Fibroblasts long regarded as structural cells also serve as active modulators of local immunity. Single-cell analyses revealed a subset of stromal cells that express antigen-presentation machinery, reshaping how tissues sense and respond to danger. Evidence from Einat Elyada at the Weizmann Institute of Science and Aviv Regev at the Broad Institute of MIT and Harvard shows that in human pancreatic tumors a distinct population of cancer-associated fibroblasts expresses MHC class II and antigen-processing genes, indicating direct engagement with CD4 T cells.
Antigen processing and presentation mechanisms
Antigen-presenting fibroblasts acquire, process, and load peptides onto MHC class II molecules much like classical antigen-presenting cells, though often with lower expression of co-stimulatory molecules. This profile enables them to present environmental, self, or tumor-derived peptides to CD4+ T cells, delivering signals that can be activating, regulatory, or tolerogenic depending on context. In tissues with persistent antigen exposure, such as mucosae or chronically inflamed sites, fibroblast presentation tends toward immune modulation rather than full activation, shaping local T cell phenotypes and promoting tissue-specific memory or tolerance.
Relevance, causes and consequences in health and disease
The presence of antigen-presenting fibroblasts is relevant to cancer immunity, autoimmunity, infection, and tissue repair. In tumors, antigen-presenting fibroblasts can either present tumor antigens to support anti-tumor CD4+ responses or contribute to immune suppression by inducing regulatory T cell programs; both outcomes influence prognosis and responses to immunotherapy. In autoimmune conditions, stromal antigen presentation may sustain autoreactive T cells within affected tissues, perpetuating local damage. Causes for conversion to an antigen-presenting state include inflammatory cytokines such as interferon-gamma and local cues from damaged tissue or altered extracellular matrix composition.

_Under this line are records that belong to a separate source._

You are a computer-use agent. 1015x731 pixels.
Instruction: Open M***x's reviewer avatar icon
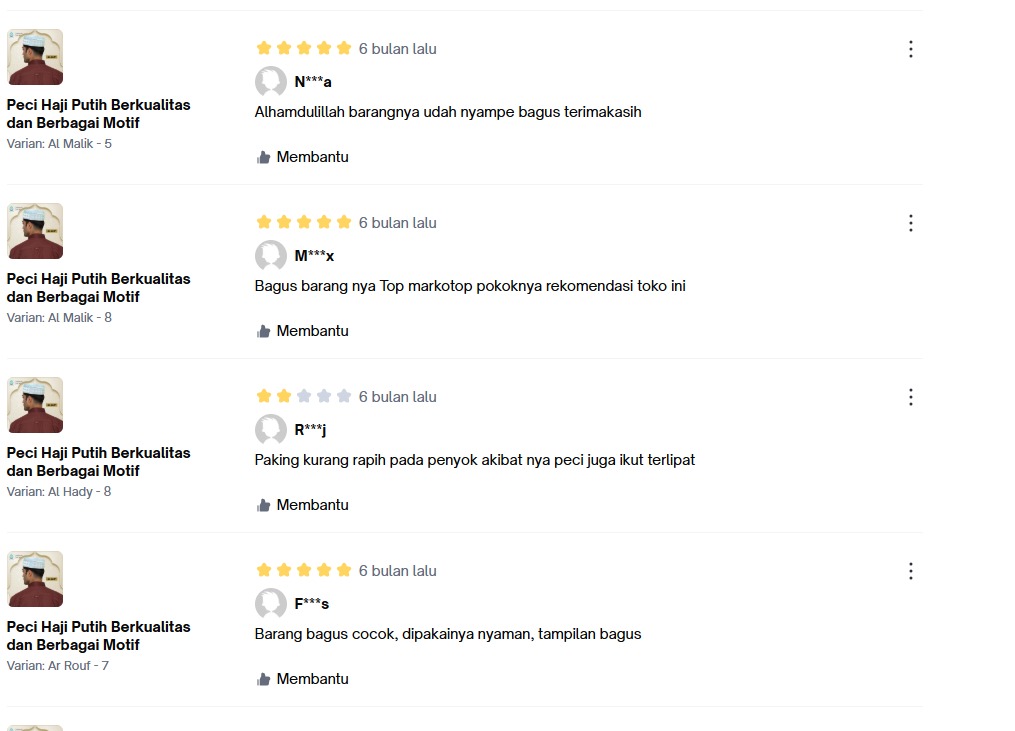[270, 256]
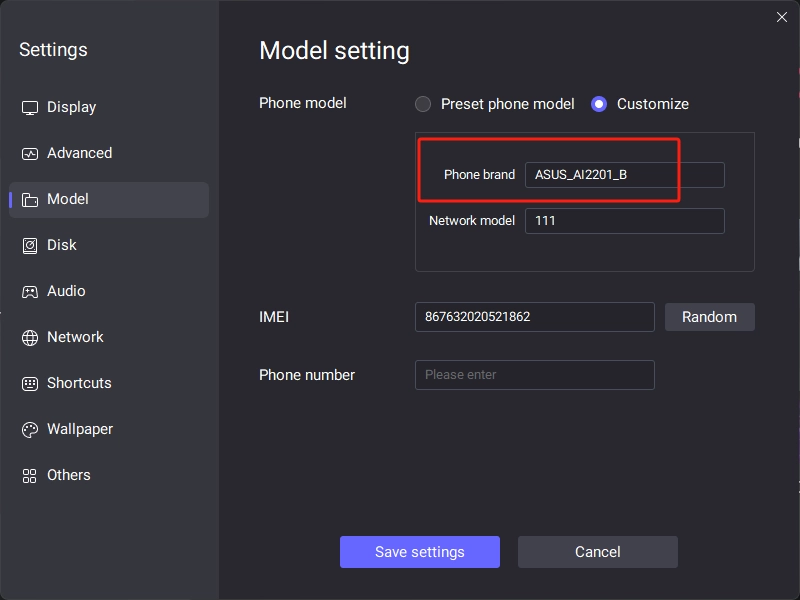Screen dimensions: 800x600
Task: Click the Network globe icon
Action: [x=30, y=337]
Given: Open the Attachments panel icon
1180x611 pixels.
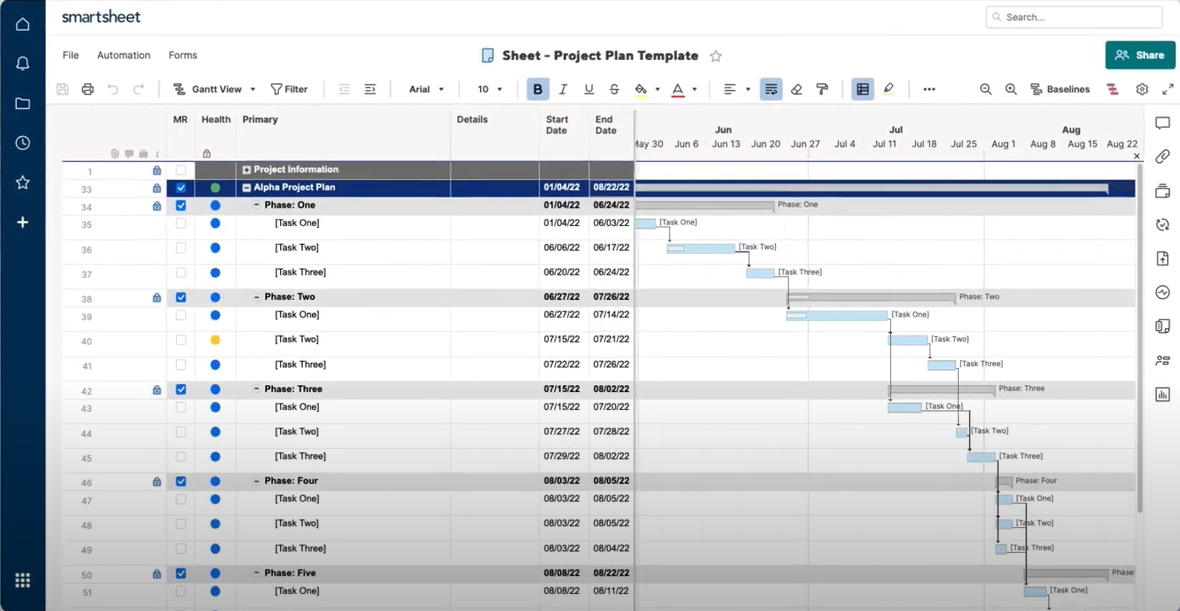Looking at the screenshot, I should pyautogui.click(x=1161, y=157).
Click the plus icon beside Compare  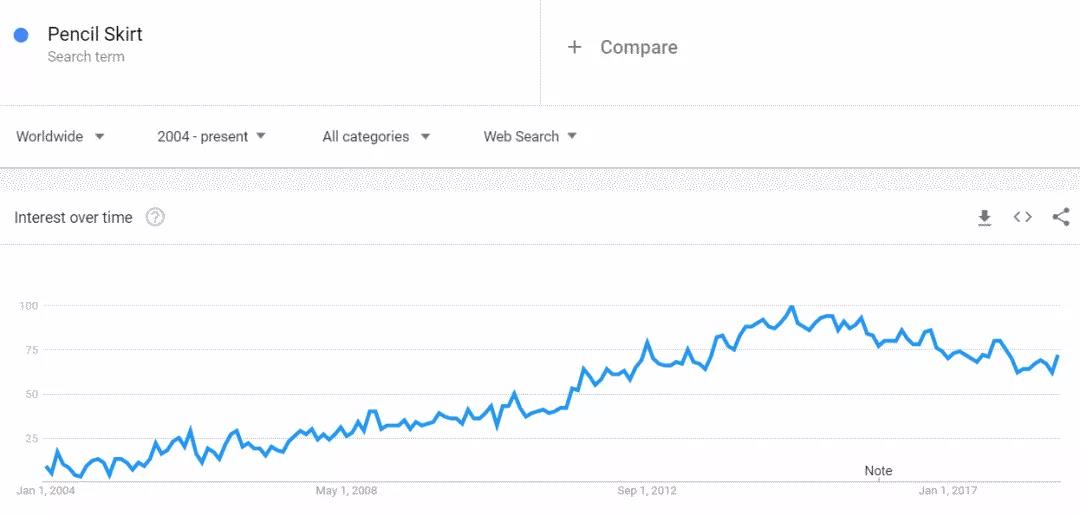[574, 47]
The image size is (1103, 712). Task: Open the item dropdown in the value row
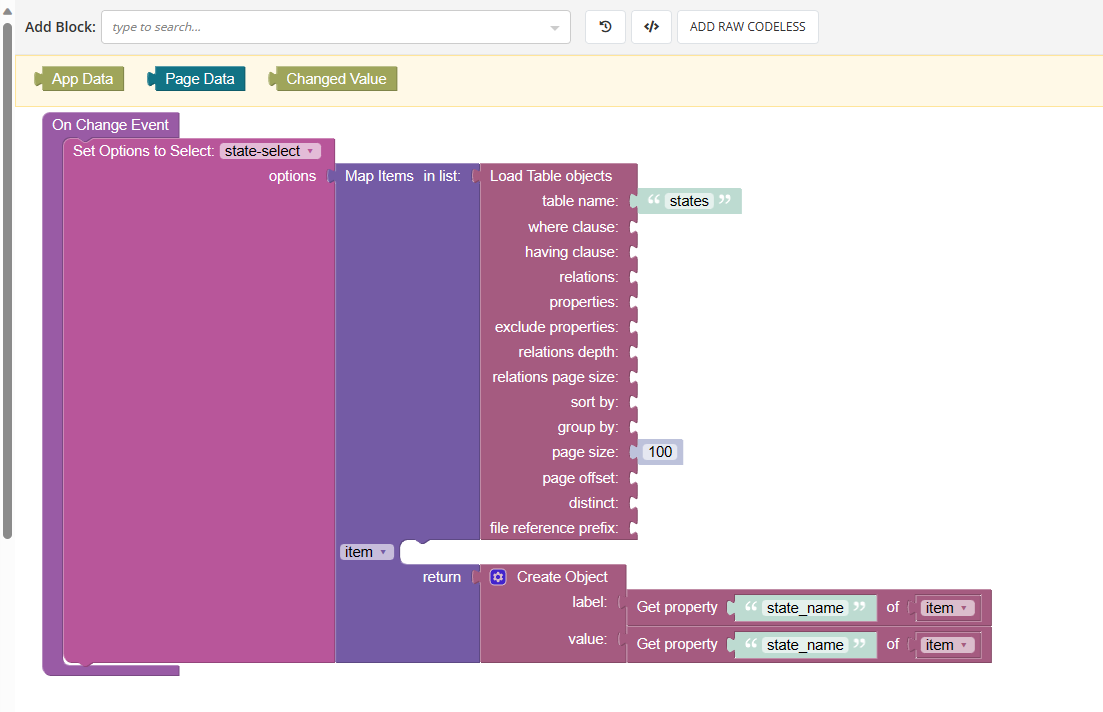946,644
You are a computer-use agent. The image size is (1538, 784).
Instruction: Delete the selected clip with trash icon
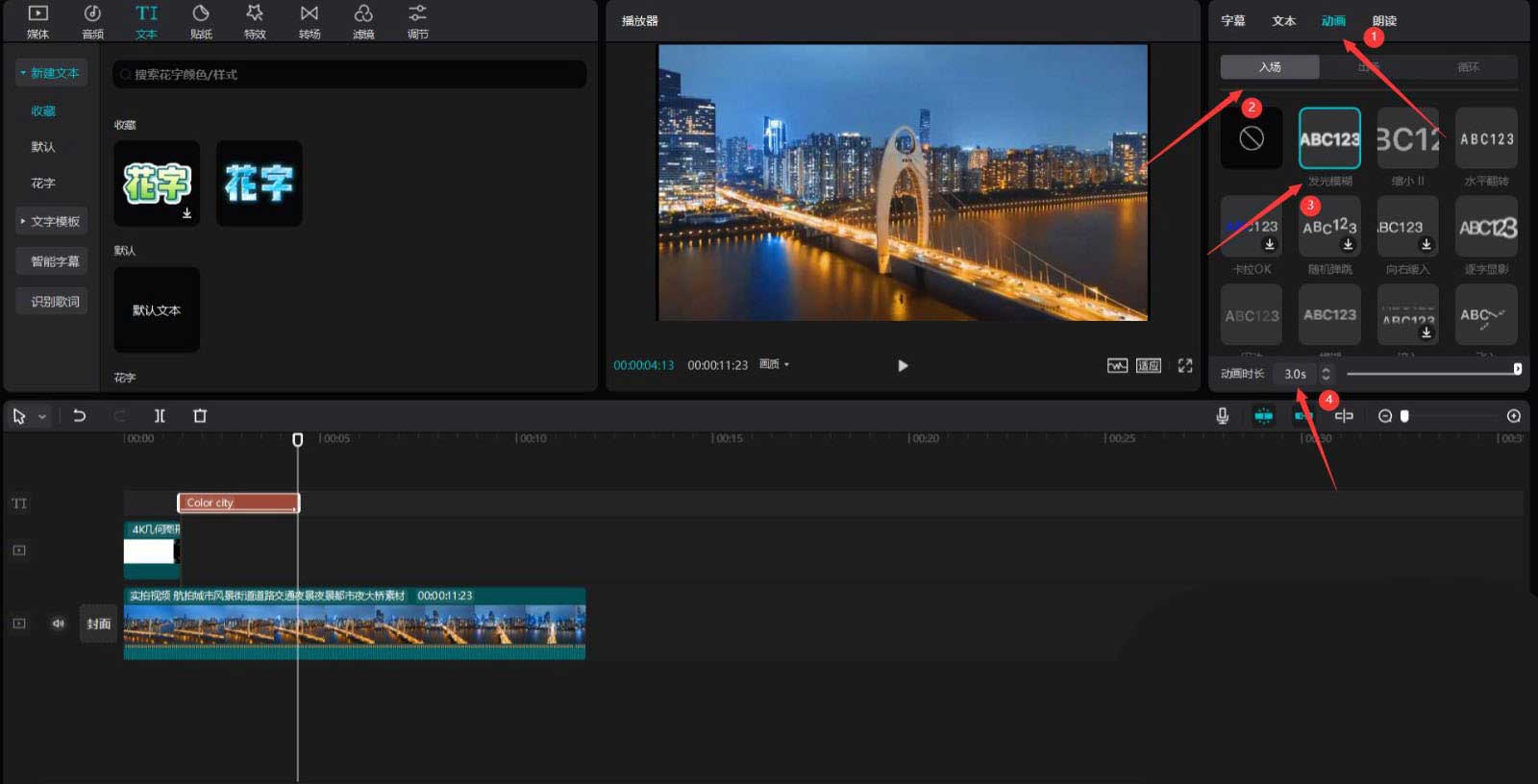pyautogui.click(x=200, y=416)
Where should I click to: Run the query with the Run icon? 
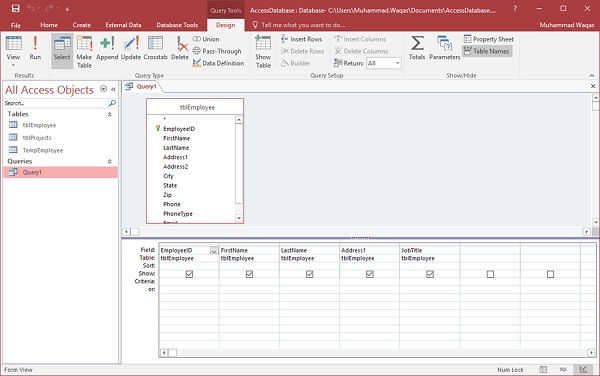(x=35, y=48)
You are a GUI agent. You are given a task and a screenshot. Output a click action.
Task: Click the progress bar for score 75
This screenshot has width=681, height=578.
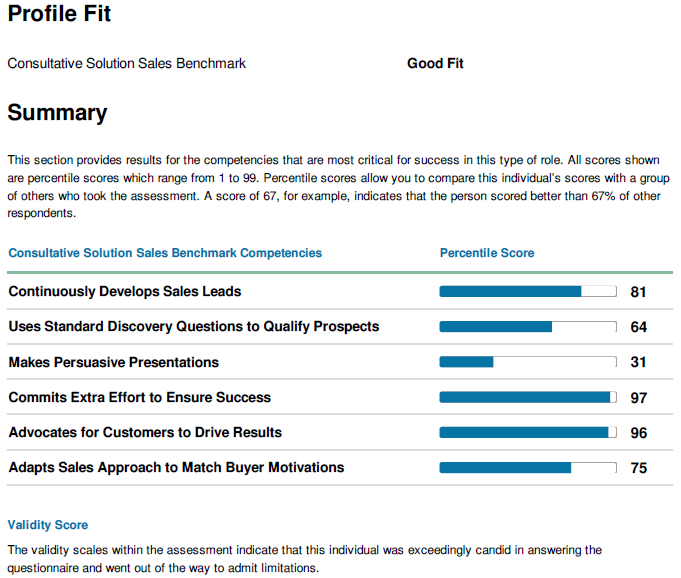click(528, 468)
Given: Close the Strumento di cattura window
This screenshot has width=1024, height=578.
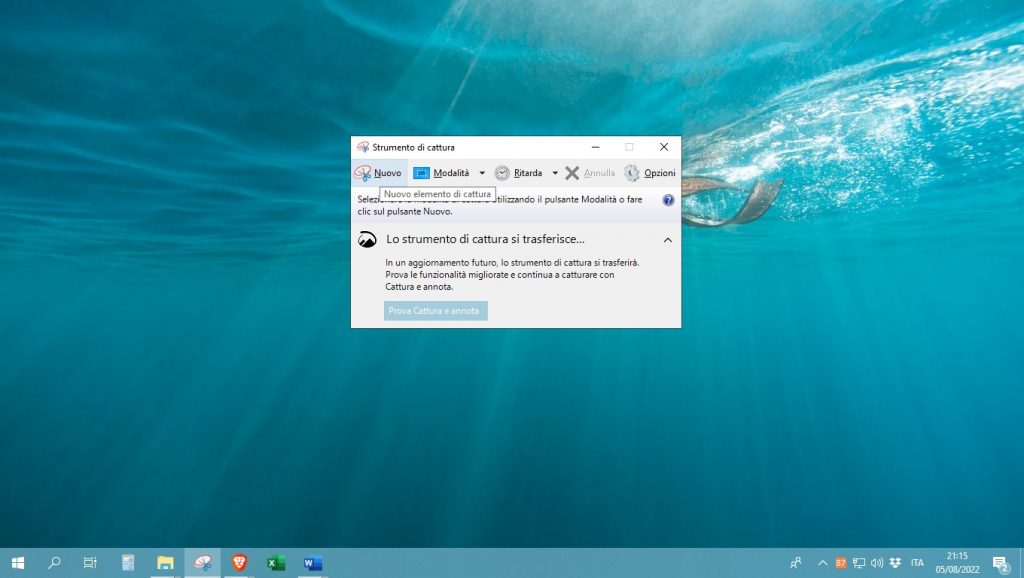Looking at the screenshot, I should (664, 147).
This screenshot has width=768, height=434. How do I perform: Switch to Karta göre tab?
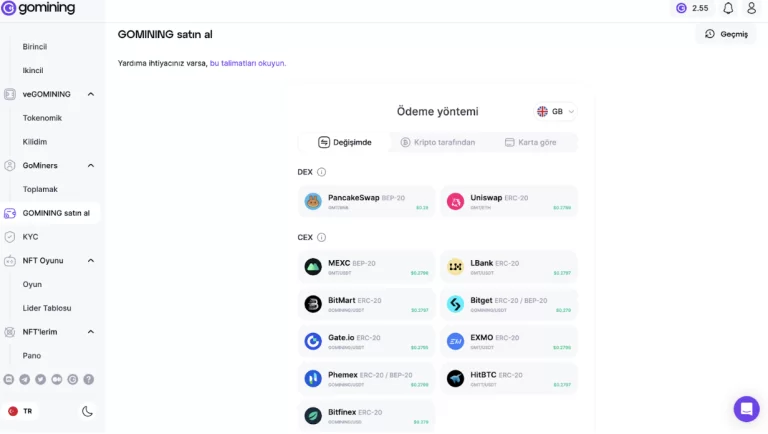click(x=530, y=143)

Human and cultural dimensions arise where tissue-specific immunity intersects with environmental exposure. Mucosal fibroblasts in communities with differing microbiomes may present distinct microbial antigens, modulating vaccine responsiveness and susceptibility to infection across populations. Environmental pollutants and habitat changes that alter tissue inflammation can shift fibroblast behavior, with downstream effects on public health in affected territories.
Understanding antigen-presenting fibroblasts opens translational avenues: targeting stromal presentation pathways could refine immunotherapies, reduce autoimmunity, or enhance mucosal vaccine efficacy. Careful study of tissue context and intercellular signals is essential to harness or restrain this nonclassical antigen presentation for clinical benefit.